We now flash to Brad’s backyard, where Vivian and Bernard are on stake out. Unbeknownst to them, Caterine and Albert are there too. Brad drives up and collapses onto his front lawn. He looks like a complete mess. Vivian and Bernard come out from the bushes. Brad tells them he’s been fired. He looks at his house and it’s literally gone up in smoke. Albert sneaks a peak and takes a Polaroid of Brad, who is in tears and completely bedraggled. All of a sudden, Albert realises that Brad and himself are the same person. Both have been ousted, both are miserable and both have lost something that matters to them.

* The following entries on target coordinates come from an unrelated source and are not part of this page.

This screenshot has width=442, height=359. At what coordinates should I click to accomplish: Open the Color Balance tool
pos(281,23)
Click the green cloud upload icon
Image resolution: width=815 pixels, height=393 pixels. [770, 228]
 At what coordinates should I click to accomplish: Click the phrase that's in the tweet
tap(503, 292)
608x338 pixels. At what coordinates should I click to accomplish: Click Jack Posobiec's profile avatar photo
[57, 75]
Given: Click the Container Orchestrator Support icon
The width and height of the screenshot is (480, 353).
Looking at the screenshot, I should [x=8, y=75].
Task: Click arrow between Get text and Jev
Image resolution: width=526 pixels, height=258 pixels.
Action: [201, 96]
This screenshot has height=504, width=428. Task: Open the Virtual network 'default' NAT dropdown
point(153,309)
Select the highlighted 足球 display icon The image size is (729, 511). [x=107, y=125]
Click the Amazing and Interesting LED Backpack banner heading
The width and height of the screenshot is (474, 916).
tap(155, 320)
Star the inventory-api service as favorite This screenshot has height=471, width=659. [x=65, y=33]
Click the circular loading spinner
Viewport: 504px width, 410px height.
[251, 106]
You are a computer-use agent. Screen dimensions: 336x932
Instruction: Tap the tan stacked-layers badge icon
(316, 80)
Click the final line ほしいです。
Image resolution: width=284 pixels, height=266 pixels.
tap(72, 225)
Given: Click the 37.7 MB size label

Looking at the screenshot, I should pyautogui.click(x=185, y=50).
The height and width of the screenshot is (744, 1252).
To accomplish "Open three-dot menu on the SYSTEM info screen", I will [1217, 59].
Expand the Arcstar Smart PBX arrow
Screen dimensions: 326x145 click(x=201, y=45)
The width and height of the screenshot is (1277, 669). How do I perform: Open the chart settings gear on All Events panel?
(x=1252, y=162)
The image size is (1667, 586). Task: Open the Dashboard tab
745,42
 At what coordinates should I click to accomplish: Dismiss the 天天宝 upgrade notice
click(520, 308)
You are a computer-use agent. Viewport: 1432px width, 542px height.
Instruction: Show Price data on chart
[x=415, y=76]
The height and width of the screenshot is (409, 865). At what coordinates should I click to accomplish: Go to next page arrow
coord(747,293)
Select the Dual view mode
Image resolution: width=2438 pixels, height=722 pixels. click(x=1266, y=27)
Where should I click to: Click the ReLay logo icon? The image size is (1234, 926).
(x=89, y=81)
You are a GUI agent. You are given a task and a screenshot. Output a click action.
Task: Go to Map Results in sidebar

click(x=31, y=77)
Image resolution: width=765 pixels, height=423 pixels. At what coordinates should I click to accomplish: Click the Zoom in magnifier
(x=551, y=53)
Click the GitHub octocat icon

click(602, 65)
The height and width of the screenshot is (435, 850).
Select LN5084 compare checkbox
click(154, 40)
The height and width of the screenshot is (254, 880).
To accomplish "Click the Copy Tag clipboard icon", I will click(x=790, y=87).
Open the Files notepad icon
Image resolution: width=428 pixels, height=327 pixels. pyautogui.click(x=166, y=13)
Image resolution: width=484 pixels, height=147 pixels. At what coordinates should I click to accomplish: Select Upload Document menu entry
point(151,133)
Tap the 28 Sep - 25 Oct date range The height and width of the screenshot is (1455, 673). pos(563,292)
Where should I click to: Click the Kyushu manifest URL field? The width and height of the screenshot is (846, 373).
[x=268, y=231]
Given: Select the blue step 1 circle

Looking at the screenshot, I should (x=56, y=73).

Brad, meanwhile, musters up the energy to declare that he’s going to the Open Spaces Benefit anyway and takes off in his car. Albert wants to go too but before he leaves, he tells the Jaffe’s and Caterine that the three may have had their differences in the past, but their disparate theories actually work better as one because the theories balance each other!
At the benefit, Brad is kept from going into the ballroom. Tommy and Dawn appear together, apparently having fallen in love. Dawn asks Brad if he could love her with the bonnet. Brad says no. Dawn then says, It’s over Brad. He loves me with the bonnet.
Albert and Brad lay their cards on the table (after a confrontation in the elevator) and realise that they have more in common than they once thought.